Tugas yang Dikerjakan:
1. Dapatkah Anda menyalin dengan persis bagian tulisan tentang tiga momen berrahmat, mulai dari "Yusuf Silaban)" terus ke bawah sampai "menarik bahkan mengasikkan."?
2. Bagaimana kelanjutan tulisan refleksi tentang tiga momen berrahmat itu? Tulislah bagian berikutnya, mulai sesudah kalimat terakhir yang tercantum.

Teks Bacaan:

◆ ◆ ◆ ◆ ◆

TIGA MOMEN BERRAHMAT YANG
MENGGETARKAN DAN MENENTUKAN
(Oleh: Sdr.
Yusuf Silaban)
Tulisan ini adalah buah refleksi
saya, terutama setelah bapak saya meninggal dunia. Barangkali judul itu agak
bombastis, namun saya mengalami demikianlah adanya; tidak lebih dan tidak
kurang. Kata “menggetarkan” yang saya maksud adalah seperti penjelasan Rudolf Otto yang mengatakan bahwa
pengalaman religius itu sebagai “tremendum
et fascinosum” menggetarkan sekaligus mempunyai daya tarik, di sana
bercampur antara takut, gentar dan menarik bahkan mengasikkan.
2.

◆ ◆ ◆ ◆ ◆

Informasi yang Diberikan:
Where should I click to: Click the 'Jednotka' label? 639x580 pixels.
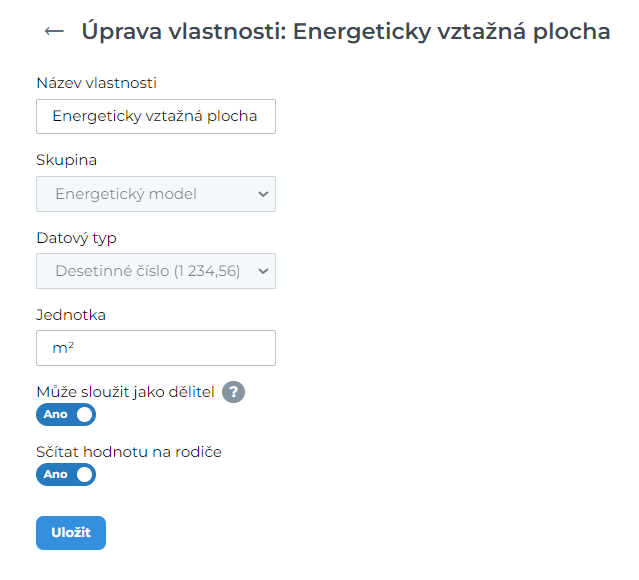pos(71,315)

◆ ◆ ◆ ◆ ◆

Hasil Latihan:
1.
Yusuf Silaban)
Tulisan ini adalah buah refleksi
saya, terutama setelah bapak saya meninggal dunia. Barangkali judul itu agak
bombastis, namun saya mengalami demikianlah adanya; tidak lebih dan tidak
kurang. Kata “menggetarkan” yang saya maksud adalah seperti penjelasan Rudolf Otto yang mengatakan bahwa
pengalaman religius itu sebagai “tremendum
et fascinosum” menggetarkan sekaligus mempunyai daya tarik, di sana
bercampur antara takut, gentar dan menarik bahkan mengasikkan.

2.
Tiga momen penting
Dalam kurun waktu tujuh tahun, saya
mengalami tiga peristiwa yang sangat menggetarkan dan menentukan dalam
pertumbuhan panggilan imamat saya, mempengaruhi cara pandang saya terhadap
hidup bahkan terhadap Allah sendiri. Momen-momen tersebut, bahkan hadir saat
saya mengalami “puncak” kegembiraan yang seharusnya dirayakan dengan brindisi ala roma, yakni bersulang
anggur, tetapi sebaliknya dengan air mata. Inilah momen-momen itu.
2.1
Tahbisan imamat
Hari itu cerah, sinar matahari
membuncah dari cela-cela bukit barisan yang membentengi kota Sibolga. Gereja
Katolik Sarudik di daulat menjadi tuan rumah pesta pentahbisan kali itu.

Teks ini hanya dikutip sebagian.